#### TEXTE SOURCE ####
Procédure devant la cour :
Par une requête et un mémoire, enregistrés le 27 janvier 2022 et 25 novembre 2022, le syndicat mixte de l'assainissement de l'agglomération granvillaise, représenté par Me Labrusse, demande à la cour :
1°) d'annuler le jugement du tribunal administratif de Caen du 26 novembre 2021 en tant qu'il a rejeté le surplus de ses conclusions en son article 4 ;
2°) de condamner solidairement la société cabinet d'études Merlin, la société cabinet Bourgois, M. A... C..., la société Vinci construction France, venant aux droits de la société Sogea Construction, et la société Gouelle, avec la société Sites et Concept, à lui verser la somme de 132 320,67 euros TTC à indexer en fonction de l'indice BT01 du coût de la construction ainsi qu'une somme de 1 832 euros TTC en remboursement de factures et les frais d'expertise, taxés et liquidés à la somme de 20 511,31 euros TTC ;
3°) de mettre à la charge solidairement de la société cabinet d'études Merlin, la société cabinet Bourgois, M. A... C..., la société Vinci construction France et la société Gouelle avec la société Sites et Concept la somme de 3 000 euros au titre des frais de première instance et de 3 000 euros au titre des frais d'appel en application de l'article L. 761-1 du code de justice administrative.
Il soutient que :
- le jugement est irrégulier dès lors qu'il a omis d'examiner le moyen tiré de la responsabilité contractuelle de la maitrise d'œuvre pour défaut de conseil à la réception ; les premiers juges ont également omis d'examiner le moyen tiré de l'interruption du délai de garantie décennale en 2011 par la reconnaissance de la responsabilité des constructeurs ;
- la demande d'expertise présentée le 6 octobre 2015 a interrompu le délai de garantie décennale ; au surplus, les comptes rendus de chantier numéro 91 des 23 et 24 novembre 2005 et numéro 92 du 7 décembre 2005 mentionnaient un déplacement prévu dans la semaine de l'entreprise Gouelle pour intervenir sur les portes et les échanges de 2011 reconnaissaient sans équivoque la responsabilité des constructeurs s'agissant des dysfonctionnements les affectant, ce qui a eu pour effet d'interrompre aussi le délai de garantie décennale ; la dégradation des portes est de nature à rendre l'ouvrage impropre à sa destination et à l'atteindre dans sa solidité en plus de la dangerosité qu'elle présente pour les personnels ;
- la responsabilité trentenaire peut être opposée aux constructeurs dès lors que les stipulations contractuelles ont été modifiées par la maitrise d'œuvre sans qu'aucun avenant ne soit régularisé concernant le matériau utilisé pour les portes ; cette faute est assimilable à une fraude ou à un dol ;
- la responsabilité contractuelle du maître d'œuvre peut être invoquée pour défaut de conseil lors des opérations de réception des travaux, dès lors qu'il aurait dû relever l'inadaptation des portes mises en œuvre, le non-respect des prescriptions du marché et la non-conformité de la pose et proposer au maître d'ouvrage d'émettre des réserves sur ces portes ;
- le coût des travaux de reprise a été évalué par l'expert à 110 267,23 euros HT, soit 132 320,67 euros TTC, à indexer suivant l'indice BT01 du coût de la construction avec comme indice de référence le mois de septembre 2018 et comme indice final la date de l'arrêt à intervenir, et les sociétés cabinet d'études Merlin, cabinet Bourgois, M. A... C..., Site et Concept, Vinci Construction France et Gouelle doivent être condamnés à lui verser cette somme solidairement ;
- la société Vinci Construction France ne peut invoquer les dispositions de l'article 1792-7 du code civil issues de l'ordonnance du 8 juin 2005 qui ne s'applique qu'aux marchés et contrats conclus après la publication de celle-ci ;
- il doit être remboursé par ces mêmes sociétés des frais qu'il a engagés pour qu'un rapport sur l'état des portes et un procès-verbal de constat soient établis en 2020, soit la somme totale de 1832 euros.
####
◆ À FAIRE
Dans le texte source ci-dessus, pour quelle raison le syndicat soutient-il que la responsabilité trentenaire peut être opposée aux constructeurs ? Répondez en une à trois phrases.
#### DONNÉES ####
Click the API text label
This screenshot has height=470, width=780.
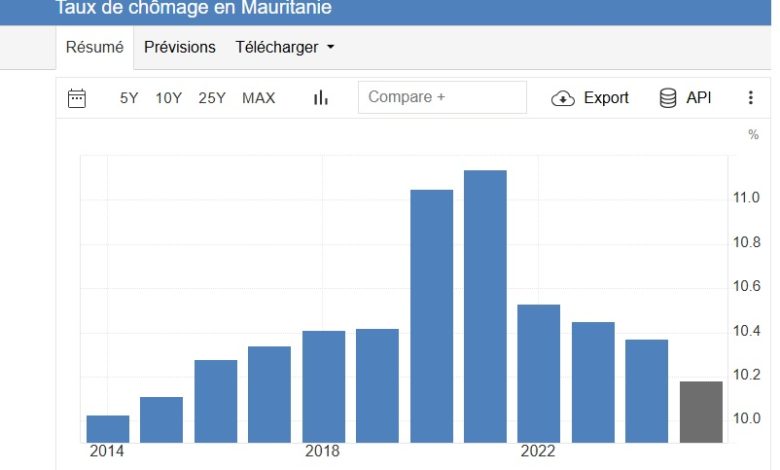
####
◆ RÉPONSE COMPLÈTE
Le syndicat soutient que la maîtrise d'œuvre a modifié les stipulations contractuelles sur le matériau utilisé pour les portes sans qu'aucun avenant ne soit régularisé. Selon lui, cette faute est assimilable à une fraude ou à un dol, ce qui permet d'opposer la responsabilité trentenaire aux constructeurs.